Maddie balanced on her rear and stretched out her arms and legs. “Pilates,” she said. “Your mom taught me.”
Olivia spotted a small crack in a plastic Hallmark Lucy and reluctantly added it to the pile of damaged cutters. Lucy still had value. Someone would love her, crack and all. As much as one could love Lucy. “It’s sad, really,” she said. “Because of his drive and intensity, Edward was a successful businessman, but he felt trapped in Hugh’s shadow. Then Edward met Jasmine and fell in love. And Hugh won again.”
“Love isn’t business,” Maddie said.
“So right,” Olivia said. “Love isn’t coolheaded and rational. Hugh would have defied his father to marry Jasmine, and of course, Clarisse would have been thrilled. But Edward couldn’t let go. He thought he could convince Jasmine that Hugh cared more about what their father thought than for her and her child. He wanted to look like her knight in shining armor. Edward was only trying to convince Jasmine to marry him instead of Hugh, but his lies about Martin’s disapproval frightened her into hiding. He still managed to keep tabs on her and tracked her down probably thinking he had one last chance to get her back into his life. But when she refused him, things turned violent.”
Maddie began filling two boxes, one with unscathed vintage cutters and the other with damaged ones, while Olivia whisked up the glass shards.
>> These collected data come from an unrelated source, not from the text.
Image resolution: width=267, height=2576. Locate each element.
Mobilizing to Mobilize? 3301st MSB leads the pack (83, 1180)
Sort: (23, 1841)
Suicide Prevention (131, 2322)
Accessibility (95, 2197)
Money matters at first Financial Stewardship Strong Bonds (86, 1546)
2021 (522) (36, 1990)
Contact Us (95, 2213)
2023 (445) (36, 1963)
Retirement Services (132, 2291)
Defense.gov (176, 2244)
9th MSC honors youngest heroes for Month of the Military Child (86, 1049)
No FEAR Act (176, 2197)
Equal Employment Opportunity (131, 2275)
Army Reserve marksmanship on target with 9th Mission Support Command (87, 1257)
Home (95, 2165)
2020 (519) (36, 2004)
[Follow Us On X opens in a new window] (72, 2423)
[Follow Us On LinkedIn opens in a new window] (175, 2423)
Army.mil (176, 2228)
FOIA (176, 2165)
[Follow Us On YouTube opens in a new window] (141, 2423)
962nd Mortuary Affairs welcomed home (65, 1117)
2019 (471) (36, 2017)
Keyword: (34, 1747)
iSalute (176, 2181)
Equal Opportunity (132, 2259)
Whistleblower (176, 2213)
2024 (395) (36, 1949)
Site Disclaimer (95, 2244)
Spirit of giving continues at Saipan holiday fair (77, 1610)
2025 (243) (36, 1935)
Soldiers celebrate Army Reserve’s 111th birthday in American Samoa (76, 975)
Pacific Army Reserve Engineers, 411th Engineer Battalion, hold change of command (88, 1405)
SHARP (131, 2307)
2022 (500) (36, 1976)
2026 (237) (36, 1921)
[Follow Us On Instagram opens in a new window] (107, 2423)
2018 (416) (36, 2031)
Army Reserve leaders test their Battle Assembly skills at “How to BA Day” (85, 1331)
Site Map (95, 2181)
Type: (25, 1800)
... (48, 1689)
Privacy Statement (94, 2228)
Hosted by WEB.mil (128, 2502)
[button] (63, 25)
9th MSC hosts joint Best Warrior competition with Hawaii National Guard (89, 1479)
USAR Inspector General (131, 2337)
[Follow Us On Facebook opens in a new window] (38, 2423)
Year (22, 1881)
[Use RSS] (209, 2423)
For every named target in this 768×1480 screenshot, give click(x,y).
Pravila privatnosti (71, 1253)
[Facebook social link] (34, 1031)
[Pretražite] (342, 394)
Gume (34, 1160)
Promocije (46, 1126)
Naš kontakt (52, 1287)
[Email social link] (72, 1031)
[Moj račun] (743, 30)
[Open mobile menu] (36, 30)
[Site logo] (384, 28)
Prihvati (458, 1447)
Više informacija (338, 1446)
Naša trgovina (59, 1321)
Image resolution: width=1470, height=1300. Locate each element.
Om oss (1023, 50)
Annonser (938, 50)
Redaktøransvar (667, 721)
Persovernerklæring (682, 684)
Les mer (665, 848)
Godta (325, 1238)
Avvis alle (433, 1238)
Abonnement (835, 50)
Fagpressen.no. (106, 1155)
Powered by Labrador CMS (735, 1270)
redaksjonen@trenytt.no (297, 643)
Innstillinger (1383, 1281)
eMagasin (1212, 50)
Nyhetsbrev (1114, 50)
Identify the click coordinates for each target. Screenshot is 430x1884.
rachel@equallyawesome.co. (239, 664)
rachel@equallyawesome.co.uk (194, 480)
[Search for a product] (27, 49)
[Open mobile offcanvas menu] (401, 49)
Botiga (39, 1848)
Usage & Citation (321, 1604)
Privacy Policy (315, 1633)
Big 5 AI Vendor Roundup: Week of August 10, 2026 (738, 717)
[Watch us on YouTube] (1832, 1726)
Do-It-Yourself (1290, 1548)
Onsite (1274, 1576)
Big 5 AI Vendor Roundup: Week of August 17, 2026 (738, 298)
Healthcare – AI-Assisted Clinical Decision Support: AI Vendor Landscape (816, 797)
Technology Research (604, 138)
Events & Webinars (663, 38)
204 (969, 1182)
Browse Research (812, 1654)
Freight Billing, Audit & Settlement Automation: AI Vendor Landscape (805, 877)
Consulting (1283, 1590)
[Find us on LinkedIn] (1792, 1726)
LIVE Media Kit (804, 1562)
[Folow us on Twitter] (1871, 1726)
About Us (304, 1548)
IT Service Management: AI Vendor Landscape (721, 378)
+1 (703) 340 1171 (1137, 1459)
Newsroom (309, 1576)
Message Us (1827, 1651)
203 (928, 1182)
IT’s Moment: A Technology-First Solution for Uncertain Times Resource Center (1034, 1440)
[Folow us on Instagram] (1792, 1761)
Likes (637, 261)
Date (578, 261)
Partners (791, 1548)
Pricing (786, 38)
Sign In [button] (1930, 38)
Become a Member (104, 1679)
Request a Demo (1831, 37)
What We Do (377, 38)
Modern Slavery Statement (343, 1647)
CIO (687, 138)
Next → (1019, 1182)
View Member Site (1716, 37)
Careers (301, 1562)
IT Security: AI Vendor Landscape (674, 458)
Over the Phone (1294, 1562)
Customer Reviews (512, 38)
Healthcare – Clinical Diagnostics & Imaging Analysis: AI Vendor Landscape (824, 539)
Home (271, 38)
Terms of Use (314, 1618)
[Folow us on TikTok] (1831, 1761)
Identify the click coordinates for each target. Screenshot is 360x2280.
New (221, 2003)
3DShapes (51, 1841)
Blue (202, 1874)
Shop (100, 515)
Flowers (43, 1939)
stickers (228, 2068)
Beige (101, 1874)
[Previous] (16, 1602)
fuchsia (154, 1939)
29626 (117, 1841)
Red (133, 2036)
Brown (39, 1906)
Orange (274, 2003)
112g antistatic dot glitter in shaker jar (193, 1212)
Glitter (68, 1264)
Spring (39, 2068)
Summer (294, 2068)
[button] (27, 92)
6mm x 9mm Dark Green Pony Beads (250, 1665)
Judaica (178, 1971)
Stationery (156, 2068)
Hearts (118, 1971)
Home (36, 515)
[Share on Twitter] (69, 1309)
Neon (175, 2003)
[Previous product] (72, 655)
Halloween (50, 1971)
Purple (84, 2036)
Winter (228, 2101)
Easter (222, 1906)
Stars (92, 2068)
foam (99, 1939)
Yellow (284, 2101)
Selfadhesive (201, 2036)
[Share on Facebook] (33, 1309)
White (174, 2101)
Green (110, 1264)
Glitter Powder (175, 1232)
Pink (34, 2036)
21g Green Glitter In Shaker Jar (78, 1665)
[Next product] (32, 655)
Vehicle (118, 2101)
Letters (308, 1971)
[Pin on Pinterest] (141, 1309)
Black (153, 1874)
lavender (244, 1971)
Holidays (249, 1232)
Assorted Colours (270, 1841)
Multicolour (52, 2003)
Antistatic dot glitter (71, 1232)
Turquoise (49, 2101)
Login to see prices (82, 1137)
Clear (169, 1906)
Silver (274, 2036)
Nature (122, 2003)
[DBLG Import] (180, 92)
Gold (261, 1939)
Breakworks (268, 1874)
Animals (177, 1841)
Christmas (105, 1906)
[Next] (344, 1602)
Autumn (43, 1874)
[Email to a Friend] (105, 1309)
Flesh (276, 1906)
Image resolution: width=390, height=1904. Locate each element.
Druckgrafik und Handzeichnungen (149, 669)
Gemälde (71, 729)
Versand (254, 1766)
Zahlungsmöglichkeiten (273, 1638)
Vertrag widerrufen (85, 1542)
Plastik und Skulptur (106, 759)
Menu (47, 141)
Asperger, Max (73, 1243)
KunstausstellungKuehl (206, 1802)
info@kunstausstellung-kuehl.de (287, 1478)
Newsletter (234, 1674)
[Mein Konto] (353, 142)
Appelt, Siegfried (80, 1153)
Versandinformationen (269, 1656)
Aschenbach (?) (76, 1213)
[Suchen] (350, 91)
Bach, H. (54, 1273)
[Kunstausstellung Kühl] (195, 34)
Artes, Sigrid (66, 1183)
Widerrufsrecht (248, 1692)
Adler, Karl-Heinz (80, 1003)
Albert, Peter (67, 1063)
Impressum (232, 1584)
The Gingerbread House door opened, and Ellie Greyson’s head appeared. “Are we early? We brought food and drink, in the form of pizzas and wine. Jason brought beer, of course. I’ll warm some pizza in the oven, shall I?”
Lucas arrived, followed by Mr. Willard and Bertha with more wine and a sweet potato pie. “My mother’s recipe,” Bertha said. “And sweet potato is so good for you, too.”